**DONNÉES À TRAITER**
=======
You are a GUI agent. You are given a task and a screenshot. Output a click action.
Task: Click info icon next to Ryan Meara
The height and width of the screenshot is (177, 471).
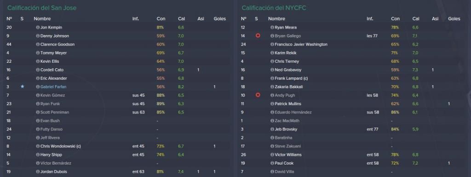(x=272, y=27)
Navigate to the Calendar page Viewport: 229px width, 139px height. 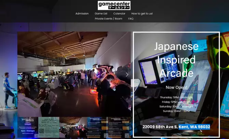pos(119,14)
=======
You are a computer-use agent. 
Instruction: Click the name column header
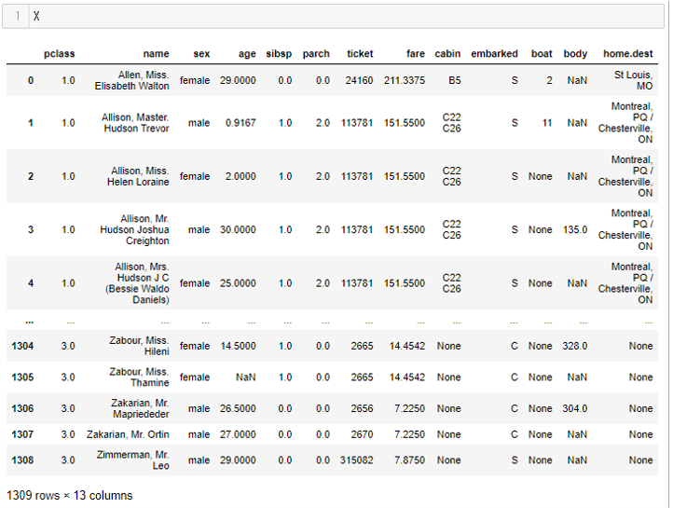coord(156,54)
=======
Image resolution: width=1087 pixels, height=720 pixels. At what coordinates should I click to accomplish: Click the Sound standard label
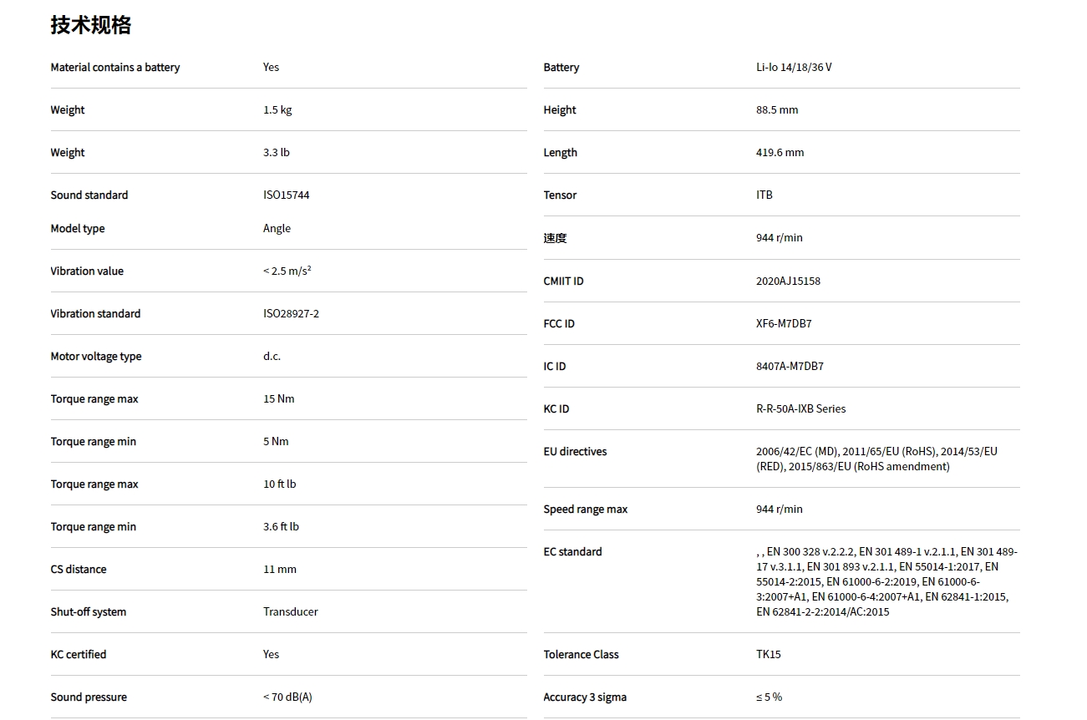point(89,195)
=======
**CONSIGNE ÉCRITE**
Recopiez à l'identique le passage allant de la ligne contenant « Image resolution: width=1087 » jusqu'à celle contenant « point(89,195) », ces deux lignes comprises. Ne reprenez pas les images dans votre réponse.

**RÉPONSE COMPLÈTE**
Image resolution: width=1087 pixels, height=720 pixels. At what coordinates should I click to accomplish: Click the Sound standard label
point(89,195)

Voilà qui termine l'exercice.